Changes/Updates to the Project Specification
If we require any (hopefully small-scale) changes or clarifications to the project specifications, they will be
posted on the LMS. Any addenda will supersede information included in this document.
Rules and Academic Misconduct
In the Project, students must
(R1) Not use or access outside/extra Twitter data for the Project4;
(R2) Only make submissions to Kaggle through their team accounts. One and only one team account
per group. Do NOT make submissions to Kaggle individually or through “fake” teams in order to get
around the daily Kaggle submission limit (doing otherwise is against Kaggle terms of use, and
against COMP90051 rules).
(R3) Help their group members out and contribute their fair share. Communicate early with your team
members – starting with the Group Agreement – if troubles arise.
(R4) Start on your projects early so that any unscheduled problems don’t prevent timely submission.
(R5) Have fun and learn to (machine) learn!
For most students, collaboration will form a natural part of the undertaking of this project. However, it is still
an individual group task, and so reuse of ideas or excessive influence in algorithm choice and development
across different teams will be considered cheating. We will be checking submissions for originality and will
invoke the University’s Academic Misconduct policy (http://academichonesty.unimelb.edu.au/policy.html)

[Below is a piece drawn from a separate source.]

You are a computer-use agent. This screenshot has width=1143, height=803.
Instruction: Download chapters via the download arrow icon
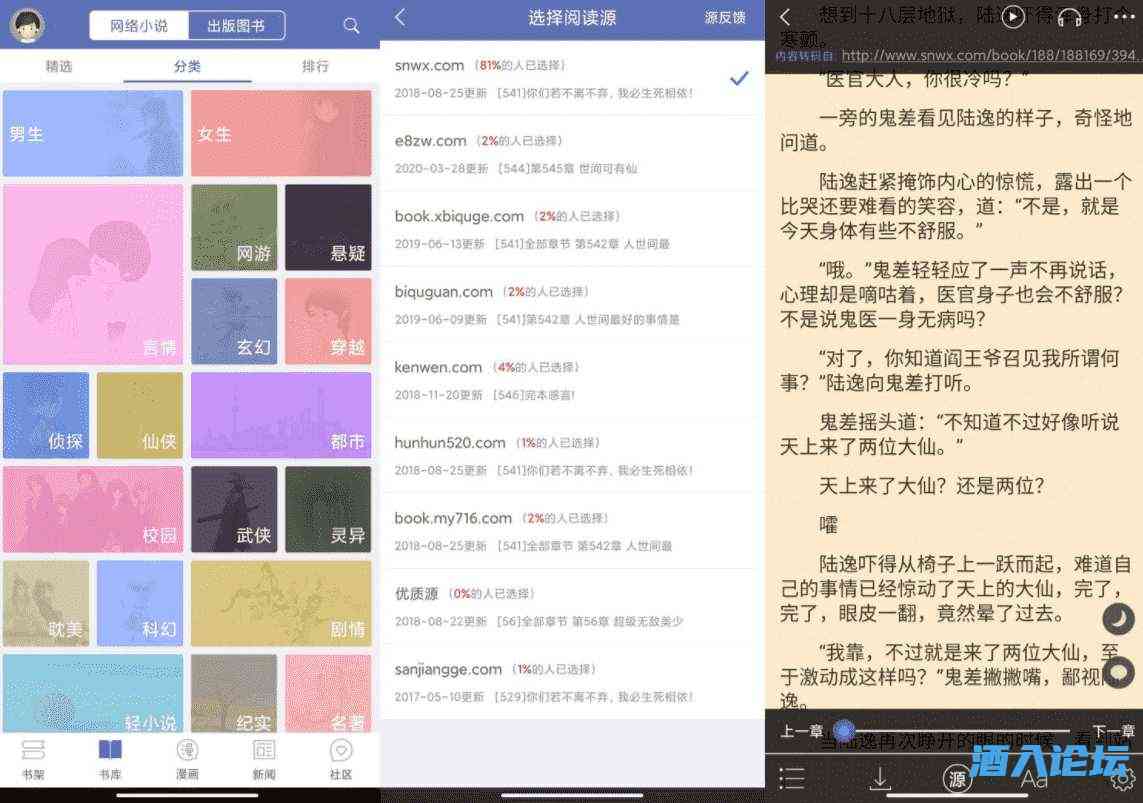(879, 779)
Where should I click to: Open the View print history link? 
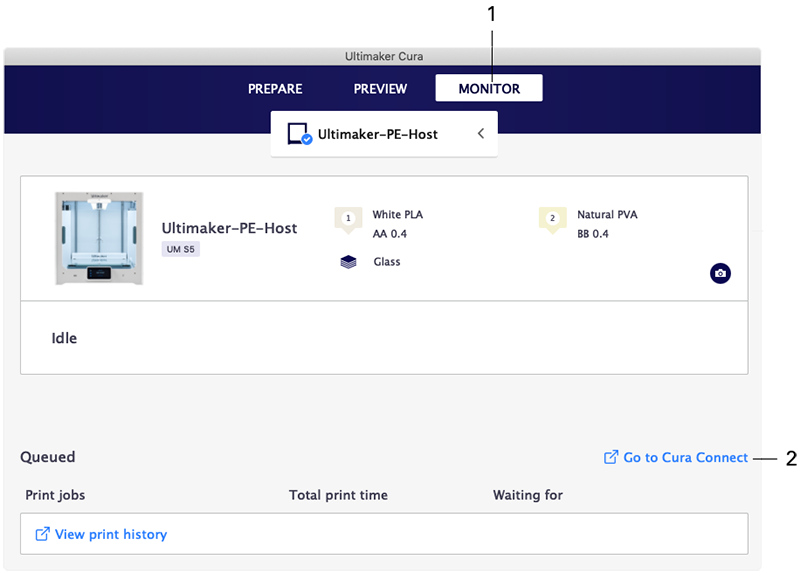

where inappropriate levels of collusion or plagiarism are deemed to have taken place.
Late Submission Policy
As this is a whole-of-class activity, we will not accept late submissions. See (R4) to ensure on time submission.
Another suggestion is to submit a draft version on LMS early, so that in the case of “accidents” you will have
something marked. You can always resubmit your report repeatedly until the deadline. Similarly on Kaggle.

4 Twitter presents a tempting source of test labels. However, we have chosen a very large number of old test tweets. Too many to
manually download; and due to the setup of the Twitter API, not simple to automatically retrieve. However, some students might be
tempted to look-up tweets from Twitter. Our random code check policy should strongly discourage this. Cheating on the competition
will at best achieve a couple of marks more, at worst could result in staff finding students to be cheating. Don’t do it.